S.B. 1007 requires the commissioner to enter into a written agreement with the NAIC or a third-party consultant that governs the sharing and use of information provided under the bill's provisions. The bill establishes criteria for the agreement, including criteria relating to confidentiality and security procedures and protocols, criteria relating to maintaining the confidentiality of the information, criteria relating to the ownership of the information, criteria prohibiting permanent database storage of the information, criteria requiring certain notice of a request or subpoena for disclosure or production of the shared information, criteria requiring the NAIC or the consultant to consent to certain intervention in a case that may require disclosure of confidential information, and criteria requiring an insurer's written consent in the case of an agreement involving a third-party consultant.

 

S.B. 1007 clarifies that the commissioner's sharing of information and documents under the bill's provisions does not constitute a delegation of regulatory authority or rulemaking.
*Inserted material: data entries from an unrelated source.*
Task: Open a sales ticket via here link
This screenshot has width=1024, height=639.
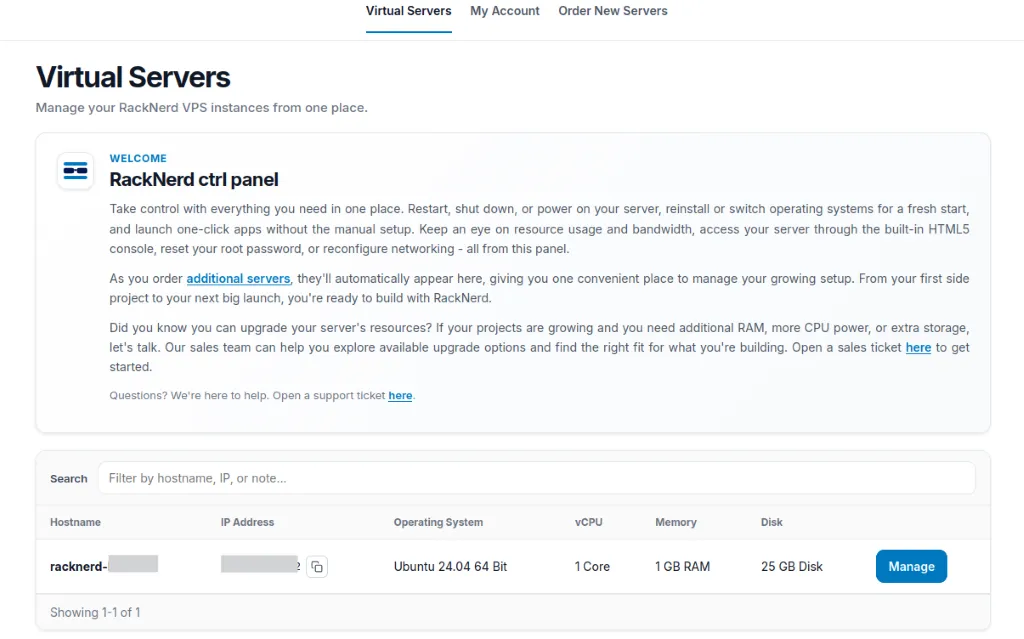Action: pyautogui.click(x=918, y=348)
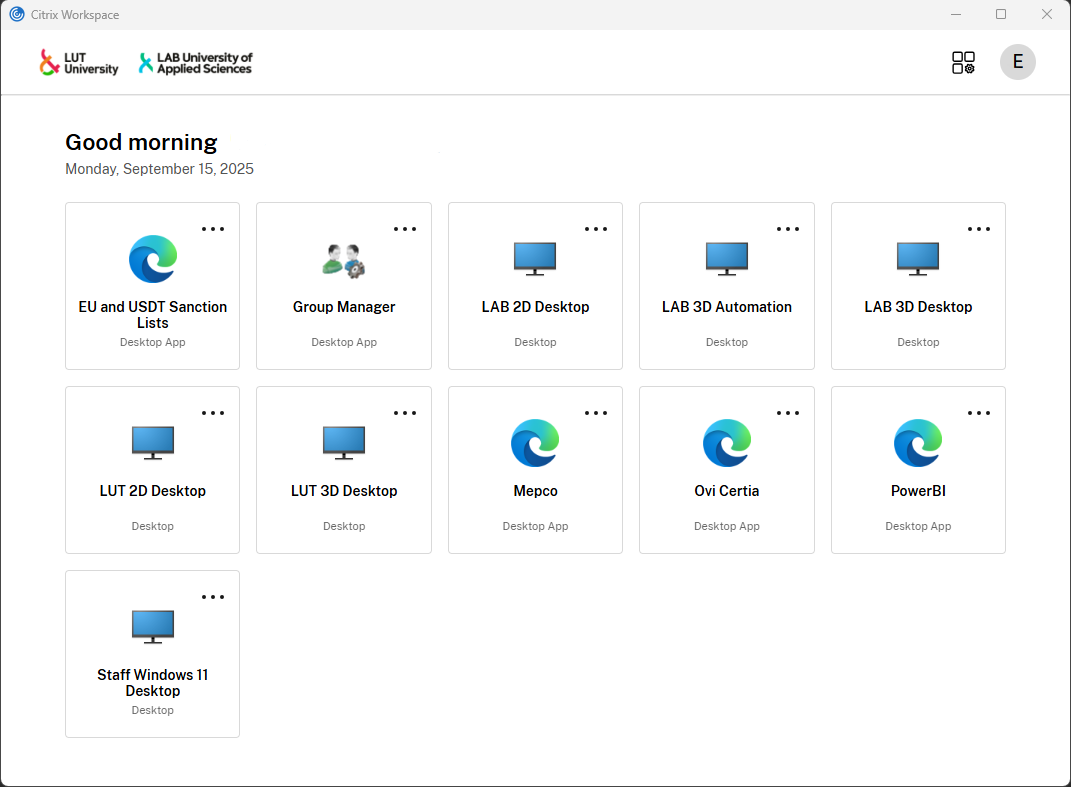Launch EU and USDT Sanction Lists app
1071x788 pixels.
(x=152, y=259)

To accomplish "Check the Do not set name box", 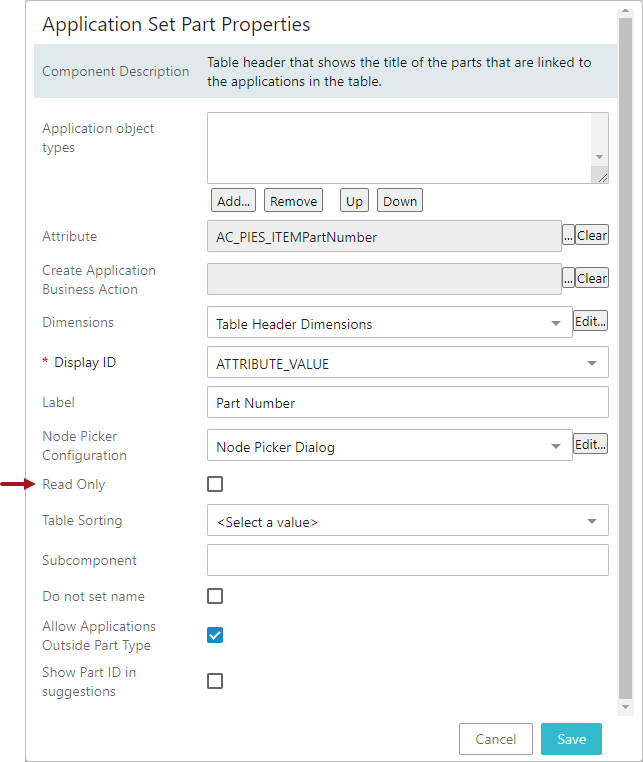I will 215,596.
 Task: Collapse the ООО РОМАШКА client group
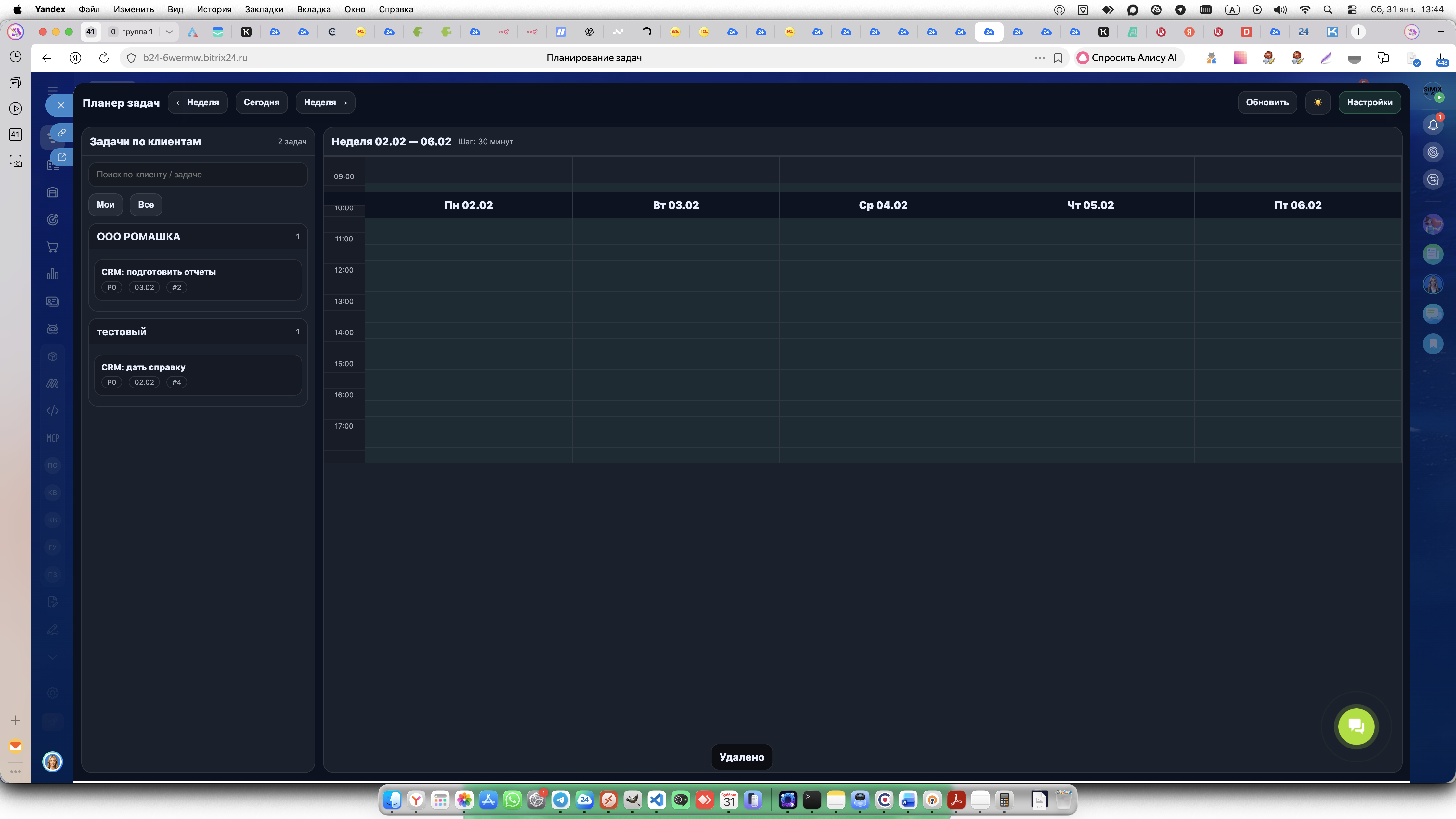click(198, 237)
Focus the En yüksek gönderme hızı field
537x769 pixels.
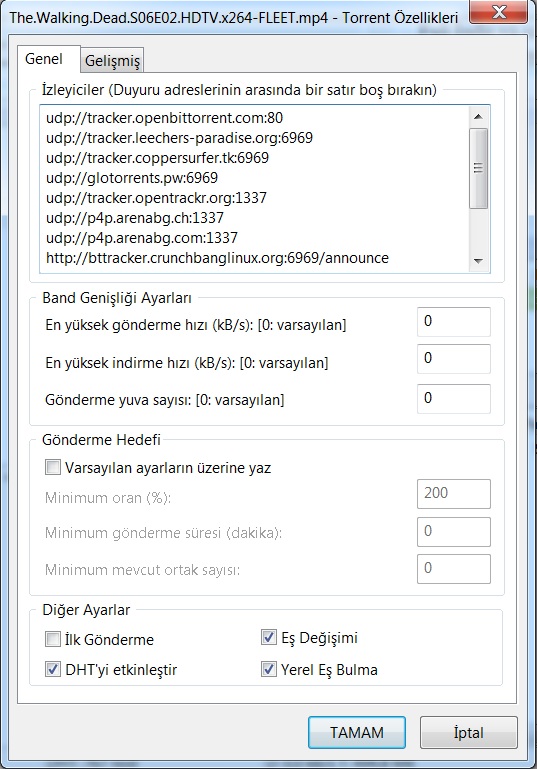454,322
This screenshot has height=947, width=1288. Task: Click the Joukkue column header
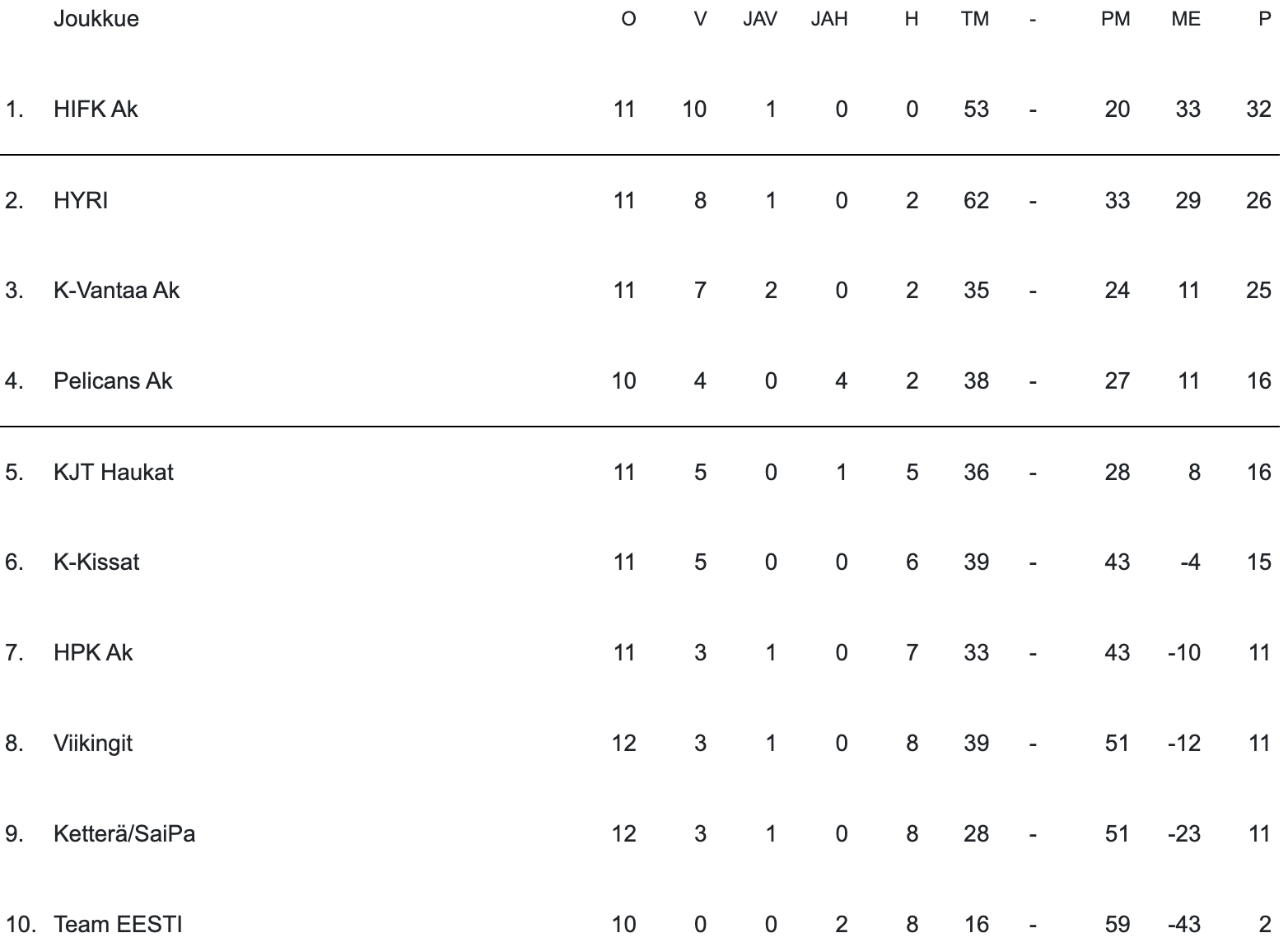96,19
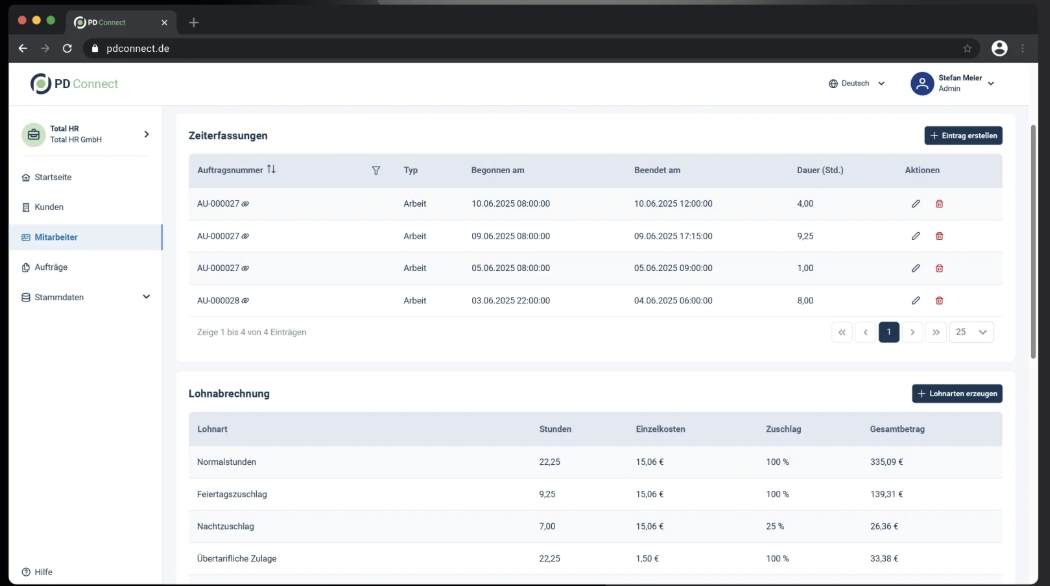Go to Kunden in the sidebar

[49, 207]
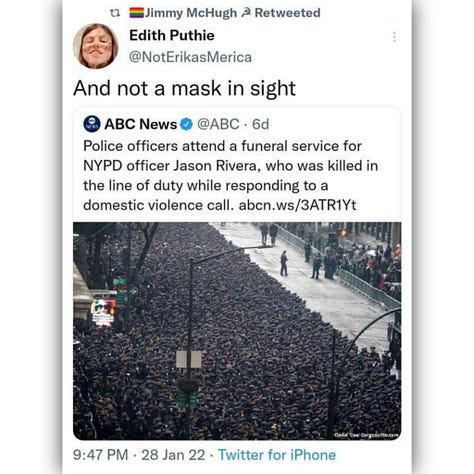Open the Edith Puthie display name
Viewport: 474px width, 474px height.
coord(172,35)
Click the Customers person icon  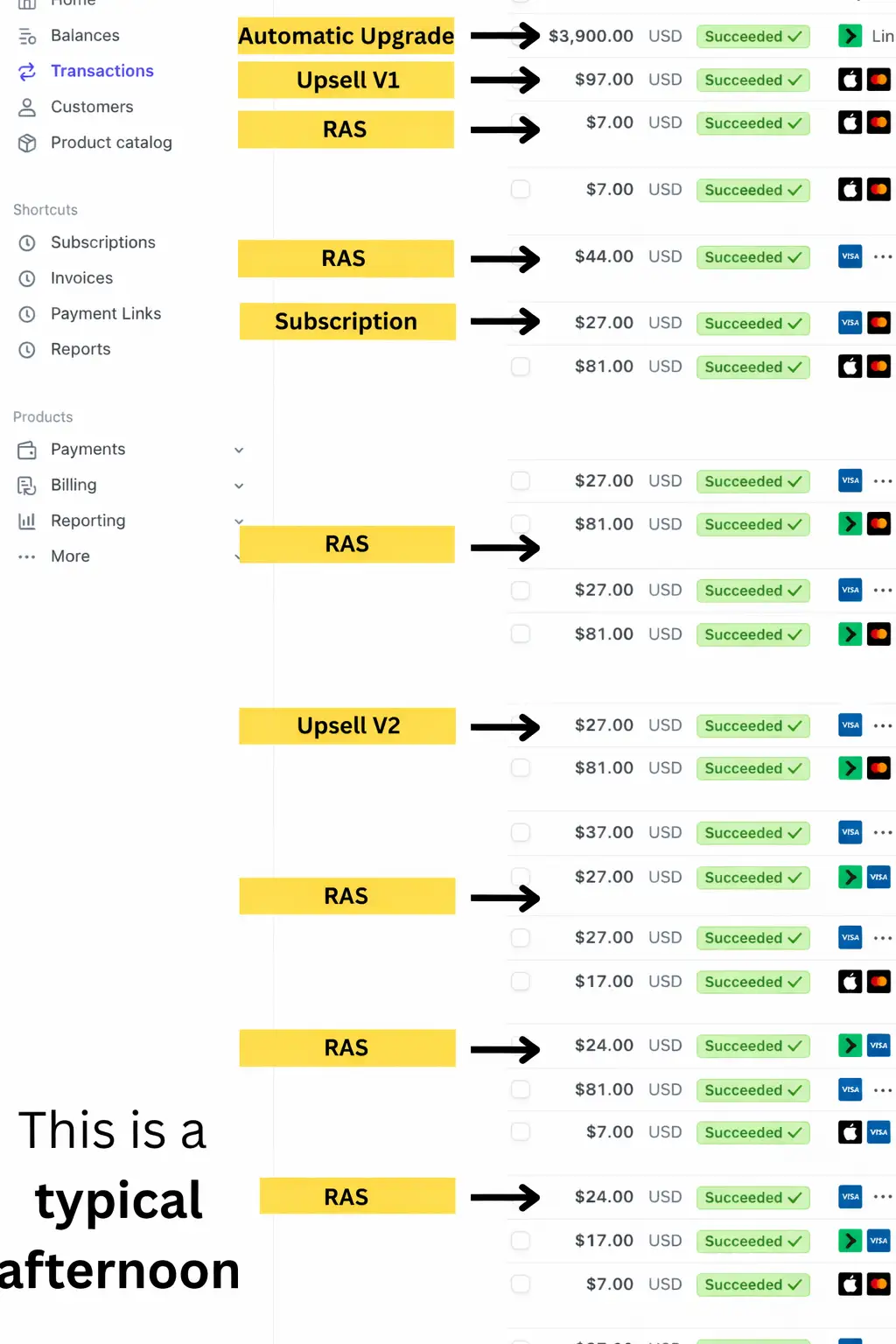point(27,107)
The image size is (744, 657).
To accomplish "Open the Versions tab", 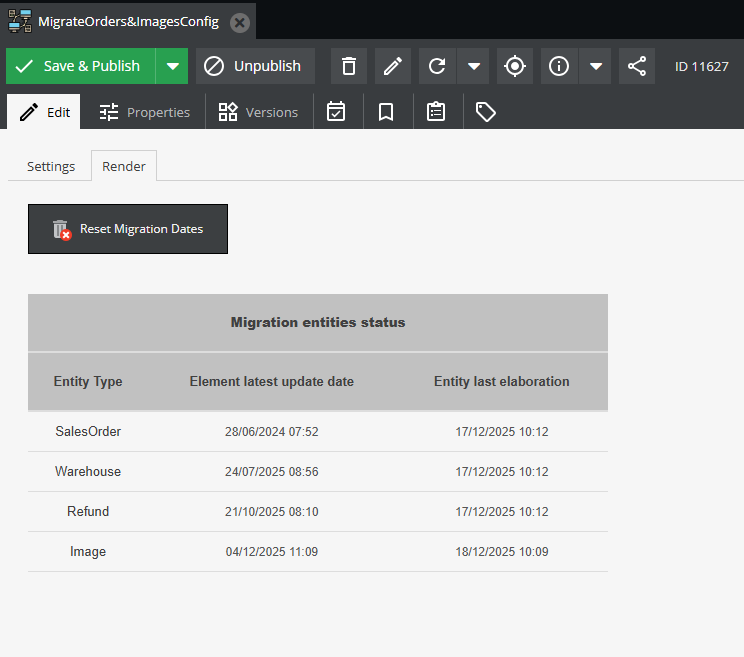I will (258, 112).
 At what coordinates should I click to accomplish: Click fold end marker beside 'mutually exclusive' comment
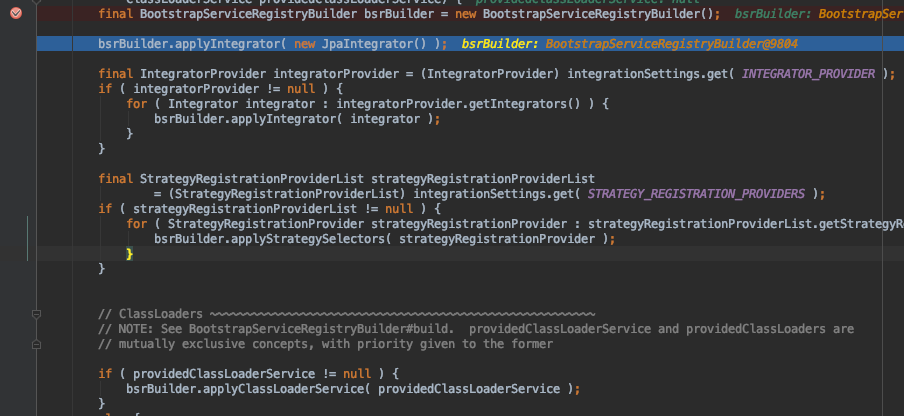37,343

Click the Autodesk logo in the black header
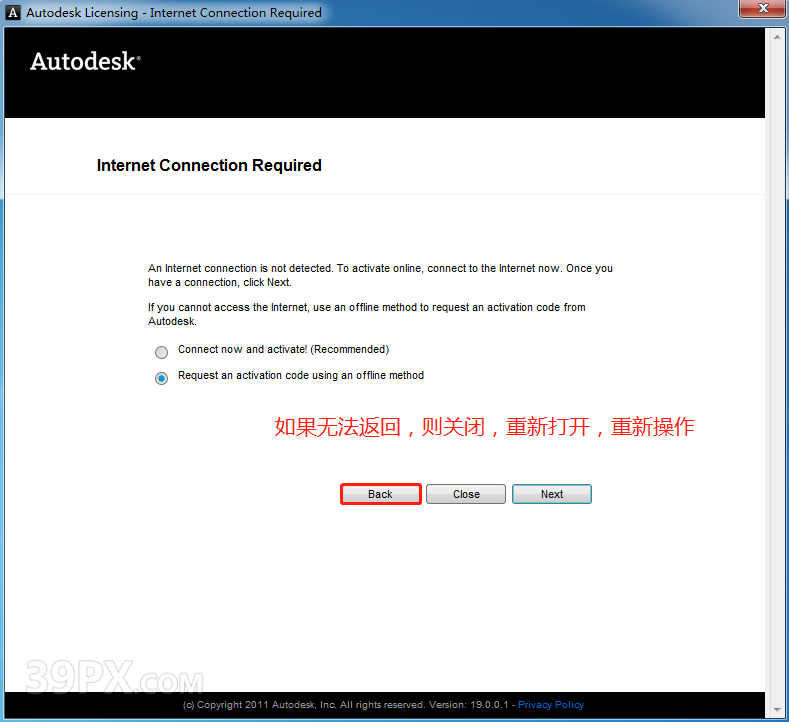tap(85, 62)
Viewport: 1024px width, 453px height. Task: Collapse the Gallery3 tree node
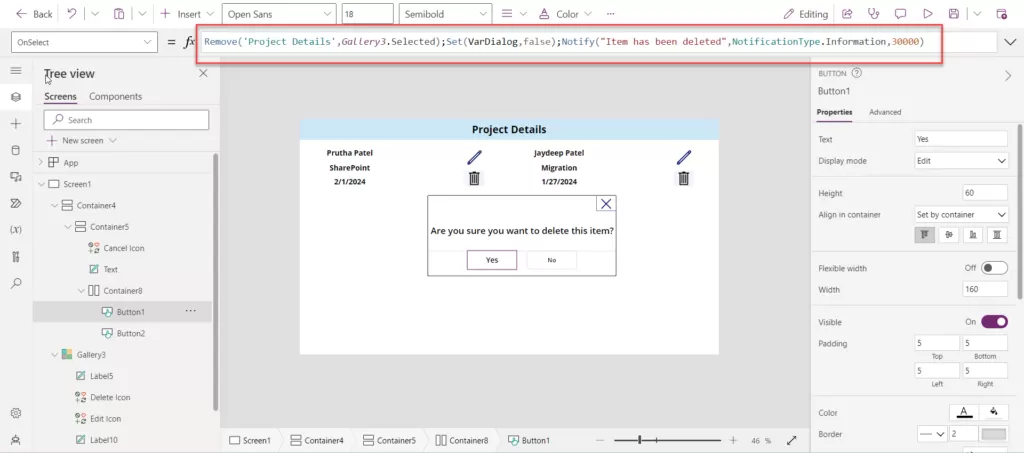click(55, 354)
The bill makes the commissioner solely responsible for the administration, execution, and enforcement of the bill's provisions. The bill provides that a waiver of an applicable privilege or claim of confidentiality in a document, proprietary and trade-secret materials, or other own risk and solvency assessment-related information does not occur as a result of disclosure of the information to the commissioner under the bill's provisions or as a result of authorized sharing of the information.

 

S.B. 1007 establishes that an insurer that fails to timely file a required summary report without good cause commits a violation subject to an administrative penalty. The bill makes each day the violation continues a separate violation and authorizes the commissioner to reduce the amount of the penalty if the insurer demonstrates to the commissioner that the imposition of the penalty would constitute a financial hardship to the insurer.

 

S.B. 1007 provides that an insurer is not required to submit a summary report before January 1, 2015.

 

EFFECTIVE DATE

 

On passage, or, if the bill does not receive the necessary vote, September 1, 2013.